O diretório municipal do PDT de Itaqui obteve uma importante vitória judicial ao conseguir a suspensão da Lei Municipal nº 4843/2025, que instituía o pagamento de 13º salário ao prefeito, vice-prefeito e secretários municipais. A decisão liminar foi concedida pelo desembargador Antonio Vinicios Amaro da Silveira, do Tribunal de Justiça do Rio Grande do Sul, em resposta a uma Ação Direta de Inconstitucionalidade (ADI) movida pelo partido.
Na avaliação do magistrado, a medida tem o objetivo de evitar danos aos cofres públicos, considerados de difícil reparação caso os pagamentos fossem realizados antes do julgamento final. A legenda questiona a legalidade da proposta e acusa a base governista de aprovar a medida para beneficiar aliados políticos, contrariando pareceres técnicos.

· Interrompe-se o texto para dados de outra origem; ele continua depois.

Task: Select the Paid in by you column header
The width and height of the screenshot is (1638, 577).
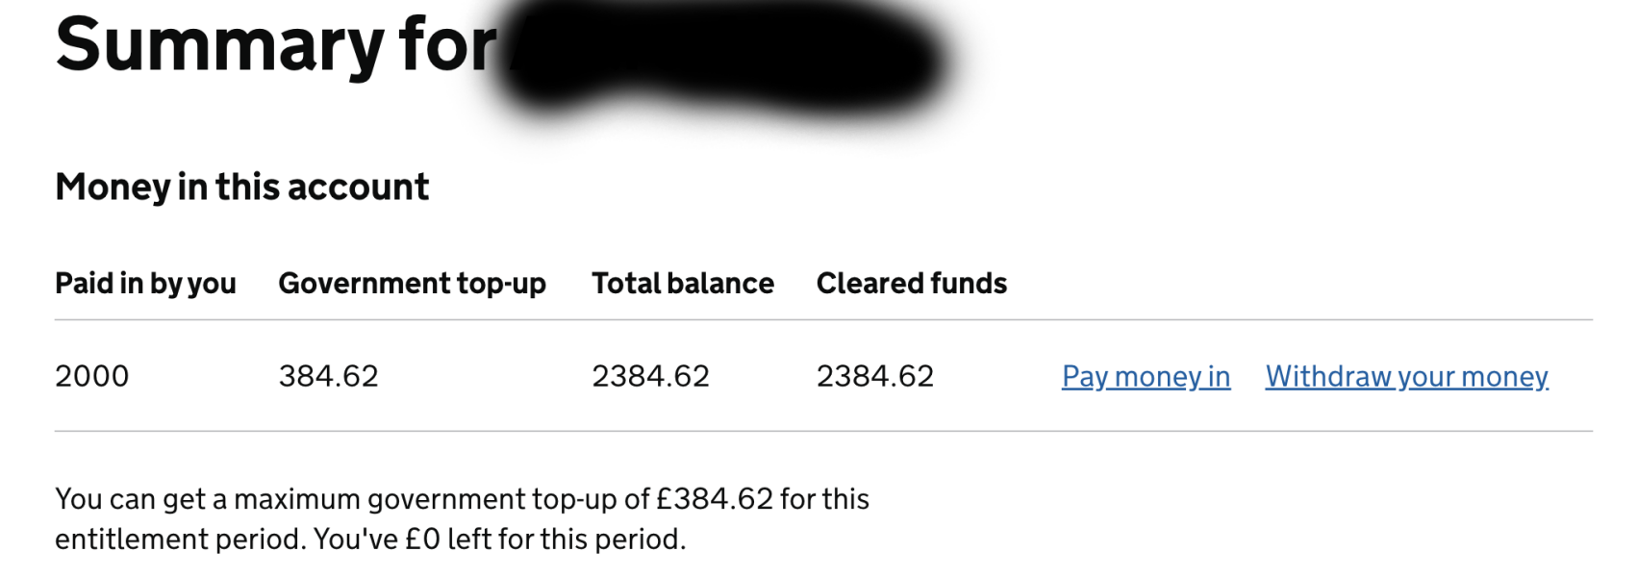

A vereadora Solange Carniel, uma das duas parlamentares do PDT que votaram contra o projeto, foi uma das primeiras vozes de oposição à medida.
Em entrevista ao portal Fronteira 360, em maio, ela alertou para a inconstitucionalidade da proposta e antecipou a articulação jurídica para barrar o texto: “Ele é inconstitucional e não tem legalidade. Por isso, estamos organizando um grupo para mover uma ação e derrubar o projeto na Justiça.”
Segundo o PDT, Solange e o vereador Zé Silveira “cumpriram extraordinariamente a confiança neles depositada pela comunidade”.
A legenda também prestou homenagem ao advogado Sivens Carvalho, responsável por conduzir a ação judicial, reconhecendo sua atuação como fundamental para a concessão da liminar.
Ao final da nota oficial, o PDT reiterou seu compromisso com a transparência e com o controle permanente dos atos do poder público em Itaqui.